**Exercise requirements:**
**A.** In the CSS walkthrough, what color code does the darker border use?
**B.** Reproduce the CSS walkthrough word for word, from "Let’s refresh this" up to and including "that here border-color:#222.".

**Page:**
Change Background Color

We made that text color white but the background is white so you can’t see it anymore. Now we need to change the background color to this dark grey #333 color. What we’re looking for is the .sub-menu a background color. So we’ll come down here to .nav-secondary .sub-menu a and this is where we’re going to add the background color #333.

Note that if don’t spell it right it tells you. This has error checking essentially so if you’ve got an error in here some place you’re going to see that in the coloration.

Change Border Color

Let’s refresh this now and we’ve got that background color but we also have border problems to address. If we look at this one, it’s got a nice darker border which is the color #222. I already know that but you can see that here border-color:#222.

This is on .nav-primary .sub-menu a. Essentially we want to find corollary to that which is actually where we want to put a border color. So, border-color and that worked everywhere except for the top of the submenu and so we need to come down here to this without the link. It’s no a and then all we need is border color and it’s border-top-color. Save that, refresh this and it’s working.

Remove Extraneous Code

The other thing I want to do is get rid of extraneous code they have that doesn’t apply to anything. If you look down here they’ve got this .nav-secondary .sticky-right and @media only screen .sticky-right stuff. Let’s get rid of that.

I tried to figure out what on earth they meant by that, couldn’t figure it out and just decided that we’d just throw that away. There’s no reason to have code in here that doesn’t mean anything. Let’s save our Custom CSS and refresh this. It goes away at the top but when you scroll down it comes back.

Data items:

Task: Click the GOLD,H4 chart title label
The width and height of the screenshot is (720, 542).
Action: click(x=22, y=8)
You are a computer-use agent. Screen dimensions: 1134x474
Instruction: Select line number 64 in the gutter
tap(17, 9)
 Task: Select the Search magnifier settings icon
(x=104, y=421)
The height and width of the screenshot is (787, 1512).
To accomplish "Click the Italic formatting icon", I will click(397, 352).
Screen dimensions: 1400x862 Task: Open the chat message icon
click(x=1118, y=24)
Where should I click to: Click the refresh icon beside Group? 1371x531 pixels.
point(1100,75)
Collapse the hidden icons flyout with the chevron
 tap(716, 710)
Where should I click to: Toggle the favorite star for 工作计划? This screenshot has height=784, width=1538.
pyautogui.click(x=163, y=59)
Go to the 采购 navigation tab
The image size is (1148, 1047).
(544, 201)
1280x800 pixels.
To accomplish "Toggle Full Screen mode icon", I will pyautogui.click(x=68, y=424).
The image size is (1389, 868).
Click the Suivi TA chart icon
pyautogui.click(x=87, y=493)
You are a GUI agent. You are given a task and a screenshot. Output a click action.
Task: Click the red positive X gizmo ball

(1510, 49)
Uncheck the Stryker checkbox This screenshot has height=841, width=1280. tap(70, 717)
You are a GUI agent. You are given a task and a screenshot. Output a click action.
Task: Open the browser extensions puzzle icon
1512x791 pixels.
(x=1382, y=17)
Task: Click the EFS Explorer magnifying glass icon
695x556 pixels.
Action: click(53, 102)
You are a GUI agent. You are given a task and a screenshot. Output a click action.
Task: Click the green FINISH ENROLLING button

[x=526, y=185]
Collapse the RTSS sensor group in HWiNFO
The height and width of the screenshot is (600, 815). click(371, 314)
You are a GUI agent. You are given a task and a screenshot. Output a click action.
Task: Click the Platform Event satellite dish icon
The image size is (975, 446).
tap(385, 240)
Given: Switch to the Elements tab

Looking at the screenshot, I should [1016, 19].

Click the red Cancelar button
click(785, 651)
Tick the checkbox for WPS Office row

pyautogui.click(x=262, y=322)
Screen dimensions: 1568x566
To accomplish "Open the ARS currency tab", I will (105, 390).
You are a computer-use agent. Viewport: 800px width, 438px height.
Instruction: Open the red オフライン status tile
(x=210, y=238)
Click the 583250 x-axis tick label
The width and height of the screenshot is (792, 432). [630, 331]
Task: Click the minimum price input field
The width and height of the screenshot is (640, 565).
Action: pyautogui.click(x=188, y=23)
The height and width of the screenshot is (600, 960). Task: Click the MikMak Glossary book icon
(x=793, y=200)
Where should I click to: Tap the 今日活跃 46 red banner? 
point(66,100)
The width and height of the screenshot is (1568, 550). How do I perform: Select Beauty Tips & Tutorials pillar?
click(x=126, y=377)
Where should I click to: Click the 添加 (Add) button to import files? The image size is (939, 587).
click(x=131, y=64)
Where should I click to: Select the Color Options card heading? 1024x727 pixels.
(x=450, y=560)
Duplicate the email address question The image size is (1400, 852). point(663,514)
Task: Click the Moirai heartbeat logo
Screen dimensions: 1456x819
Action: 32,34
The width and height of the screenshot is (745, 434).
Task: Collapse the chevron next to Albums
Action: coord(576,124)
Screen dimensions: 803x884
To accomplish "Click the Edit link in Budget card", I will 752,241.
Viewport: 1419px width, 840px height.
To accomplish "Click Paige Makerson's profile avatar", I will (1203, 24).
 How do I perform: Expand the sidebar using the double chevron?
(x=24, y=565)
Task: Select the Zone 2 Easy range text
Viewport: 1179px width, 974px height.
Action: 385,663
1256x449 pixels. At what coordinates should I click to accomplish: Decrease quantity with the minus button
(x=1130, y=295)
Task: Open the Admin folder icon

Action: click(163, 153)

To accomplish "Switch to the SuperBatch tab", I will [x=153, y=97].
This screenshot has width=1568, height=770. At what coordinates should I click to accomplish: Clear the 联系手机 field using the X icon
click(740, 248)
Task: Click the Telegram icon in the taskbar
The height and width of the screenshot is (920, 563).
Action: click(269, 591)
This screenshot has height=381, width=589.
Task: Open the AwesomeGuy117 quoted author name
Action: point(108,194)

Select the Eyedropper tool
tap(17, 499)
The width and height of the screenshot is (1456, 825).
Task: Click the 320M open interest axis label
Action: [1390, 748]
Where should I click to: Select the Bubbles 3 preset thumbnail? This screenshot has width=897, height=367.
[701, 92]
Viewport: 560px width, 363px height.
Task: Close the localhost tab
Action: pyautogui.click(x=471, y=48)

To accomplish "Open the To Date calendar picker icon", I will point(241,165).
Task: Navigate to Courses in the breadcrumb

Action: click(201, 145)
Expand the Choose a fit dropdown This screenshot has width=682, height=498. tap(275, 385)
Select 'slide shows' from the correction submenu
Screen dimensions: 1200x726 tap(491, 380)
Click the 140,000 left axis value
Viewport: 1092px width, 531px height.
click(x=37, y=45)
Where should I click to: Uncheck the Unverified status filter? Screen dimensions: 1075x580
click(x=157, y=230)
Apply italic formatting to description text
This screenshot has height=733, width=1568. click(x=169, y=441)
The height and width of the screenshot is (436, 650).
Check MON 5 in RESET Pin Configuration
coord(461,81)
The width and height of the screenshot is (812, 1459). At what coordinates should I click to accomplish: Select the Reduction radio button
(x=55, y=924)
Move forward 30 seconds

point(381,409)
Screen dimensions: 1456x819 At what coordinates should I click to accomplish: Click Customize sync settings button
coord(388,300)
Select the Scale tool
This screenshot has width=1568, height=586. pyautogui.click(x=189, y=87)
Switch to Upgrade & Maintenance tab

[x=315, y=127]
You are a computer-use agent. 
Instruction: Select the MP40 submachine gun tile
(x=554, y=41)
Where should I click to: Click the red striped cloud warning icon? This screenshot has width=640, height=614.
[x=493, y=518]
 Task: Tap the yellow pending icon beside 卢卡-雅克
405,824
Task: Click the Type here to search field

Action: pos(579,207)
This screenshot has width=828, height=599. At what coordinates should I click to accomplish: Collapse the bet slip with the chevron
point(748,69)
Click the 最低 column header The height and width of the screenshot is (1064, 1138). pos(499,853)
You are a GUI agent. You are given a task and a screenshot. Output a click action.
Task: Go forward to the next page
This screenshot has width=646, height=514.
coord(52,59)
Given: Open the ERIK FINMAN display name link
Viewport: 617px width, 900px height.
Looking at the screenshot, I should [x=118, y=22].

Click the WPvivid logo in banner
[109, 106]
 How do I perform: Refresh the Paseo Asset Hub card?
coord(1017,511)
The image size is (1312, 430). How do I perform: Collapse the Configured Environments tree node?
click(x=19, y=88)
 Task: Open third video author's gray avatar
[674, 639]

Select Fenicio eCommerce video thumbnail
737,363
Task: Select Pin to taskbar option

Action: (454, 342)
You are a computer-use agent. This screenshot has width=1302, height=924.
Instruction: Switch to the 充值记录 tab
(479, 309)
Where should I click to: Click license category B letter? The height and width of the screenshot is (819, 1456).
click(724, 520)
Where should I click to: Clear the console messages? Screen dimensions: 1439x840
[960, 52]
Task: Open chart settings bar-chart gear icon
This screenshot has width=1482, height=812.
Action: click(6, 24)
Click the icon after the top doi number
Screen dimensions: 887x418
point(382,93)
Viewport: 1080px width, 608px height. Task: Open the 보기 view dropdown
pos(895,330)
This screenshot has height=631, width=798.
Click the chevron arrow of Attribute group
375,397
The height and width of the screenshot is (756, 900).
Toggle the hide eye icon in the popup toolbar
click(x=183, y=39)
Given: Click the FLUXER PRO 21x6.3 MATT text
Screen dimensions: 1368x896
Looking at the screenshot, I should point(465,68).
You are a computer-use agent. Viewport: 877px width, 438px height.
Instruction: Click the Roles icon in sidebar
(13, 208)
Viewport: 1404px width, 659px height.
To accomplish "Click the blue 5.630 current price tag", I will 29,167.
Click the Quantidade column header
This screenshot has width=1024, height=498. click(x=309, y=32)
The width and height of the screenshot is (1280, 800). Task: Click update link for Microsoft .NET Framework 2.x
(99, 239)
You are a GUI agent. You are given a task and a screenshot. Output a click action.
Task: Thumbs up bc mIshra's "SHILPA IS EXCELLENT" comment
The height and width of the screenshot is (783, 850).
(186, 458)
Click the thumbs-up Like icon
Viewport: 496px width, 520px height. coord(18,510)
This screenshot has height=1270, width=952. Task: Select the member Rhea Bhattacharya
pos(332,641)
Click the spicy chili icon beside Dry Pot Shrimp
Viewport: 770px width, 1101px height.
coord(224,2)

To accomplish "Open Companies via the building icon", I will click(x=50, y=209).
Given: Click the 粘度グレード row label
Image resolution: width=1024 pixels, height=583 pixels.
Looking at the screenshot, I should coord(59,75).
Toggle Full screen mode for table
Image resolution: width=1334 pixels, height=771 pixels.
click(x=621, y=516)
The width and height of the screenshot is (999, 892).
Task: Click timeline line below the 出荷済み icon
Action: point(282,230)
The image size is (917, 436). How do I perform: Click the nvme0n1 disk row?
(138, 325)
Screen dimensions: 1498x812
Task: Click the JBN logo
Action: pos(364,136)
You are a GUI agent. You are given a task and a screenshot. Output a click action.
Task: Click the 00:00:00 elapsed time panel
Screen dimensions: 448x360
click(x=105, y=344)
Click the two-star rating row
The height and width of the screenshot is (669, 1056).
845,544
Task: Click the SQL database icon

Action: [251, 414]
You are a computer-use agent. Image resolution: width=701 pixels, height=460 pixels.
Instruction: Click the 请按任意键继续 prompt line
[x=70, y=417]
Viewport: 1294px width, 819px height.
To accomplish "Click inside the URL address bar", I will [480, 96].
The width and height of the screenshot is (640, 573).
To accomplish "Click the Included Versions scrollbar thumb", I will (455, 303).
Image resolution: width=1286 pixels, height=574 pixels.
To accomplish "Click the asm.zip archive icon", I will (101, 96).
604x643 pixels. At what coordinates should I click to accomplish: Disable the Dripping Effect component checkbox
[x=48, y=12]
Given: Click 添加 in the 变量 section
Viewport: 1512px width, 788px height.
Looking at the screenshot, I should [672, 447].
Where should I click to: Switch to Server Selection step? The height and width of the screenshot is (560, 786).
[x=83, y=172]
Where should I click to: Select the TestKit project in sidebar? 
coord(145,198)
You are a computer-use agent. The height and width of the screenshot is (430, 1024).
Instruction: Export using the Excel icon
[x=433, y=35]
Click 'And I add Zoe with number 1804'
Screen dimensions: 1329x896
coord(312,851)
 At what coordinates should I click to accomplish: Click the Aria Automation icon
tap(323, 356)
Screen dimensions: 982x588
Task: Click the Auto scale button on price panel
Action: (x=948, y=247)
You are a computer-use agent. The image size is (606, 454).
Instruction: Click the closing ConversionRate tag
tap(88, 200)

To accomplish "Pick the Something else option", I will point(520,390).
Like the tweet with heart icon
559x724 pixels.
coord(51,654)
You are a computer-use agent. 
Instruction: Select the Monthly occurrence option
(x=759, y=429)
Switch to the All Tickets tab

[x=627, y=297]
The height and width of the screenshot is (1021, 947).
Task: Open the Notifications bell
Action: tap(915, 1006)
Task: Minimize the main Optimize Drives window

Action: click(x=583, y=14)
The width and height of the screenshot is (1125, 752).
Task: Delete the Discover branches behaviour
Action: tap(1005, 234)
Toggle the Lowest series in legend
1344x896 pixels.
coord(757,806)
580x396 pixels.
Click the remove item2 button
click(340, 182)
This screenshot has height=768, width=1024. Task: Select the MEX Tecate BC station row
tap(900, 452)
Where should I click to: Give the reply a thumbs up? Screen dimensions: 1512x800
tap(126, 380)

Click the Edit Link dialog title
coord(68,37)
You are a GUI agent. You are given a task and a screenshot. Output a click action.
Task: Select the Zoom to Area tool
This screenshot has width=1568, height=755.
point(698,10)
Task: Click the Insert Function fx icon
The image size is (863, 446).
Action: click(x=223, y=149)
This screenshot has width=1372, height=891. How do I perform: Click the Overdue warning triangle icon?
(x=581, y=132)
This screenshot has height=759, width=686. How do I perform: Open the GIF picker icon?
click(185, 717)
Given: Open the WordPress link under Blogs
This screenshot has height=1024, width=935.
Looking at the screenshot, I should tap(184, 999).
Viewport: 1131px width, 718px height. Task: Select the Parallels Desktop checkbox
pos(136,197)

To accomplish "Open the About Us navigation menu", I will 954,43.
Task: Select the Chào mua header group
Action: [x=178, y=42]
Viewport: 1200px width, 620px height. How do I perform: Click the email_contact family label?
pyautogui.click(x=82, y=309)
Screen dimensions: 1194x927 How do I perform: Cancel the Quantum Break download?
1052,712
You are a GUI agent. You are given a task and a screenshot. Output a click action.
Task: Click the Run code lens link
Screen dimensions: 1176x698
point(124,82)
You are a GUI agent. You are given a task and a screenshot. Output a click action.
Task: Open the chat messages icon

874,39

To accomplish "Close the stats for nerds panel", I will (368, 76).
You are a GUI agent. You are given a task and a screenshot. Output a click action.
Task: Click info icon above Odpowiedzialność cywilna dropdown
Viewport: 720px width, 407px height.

**Worked solutions:**
**A.** #222

**B.**
Let’s refresh this now and we’ve got that background color but we also have border problems to address. If we look at this one, it’s got a nice darker border which is the color #222. I already know that but you can see that here border-color:#222.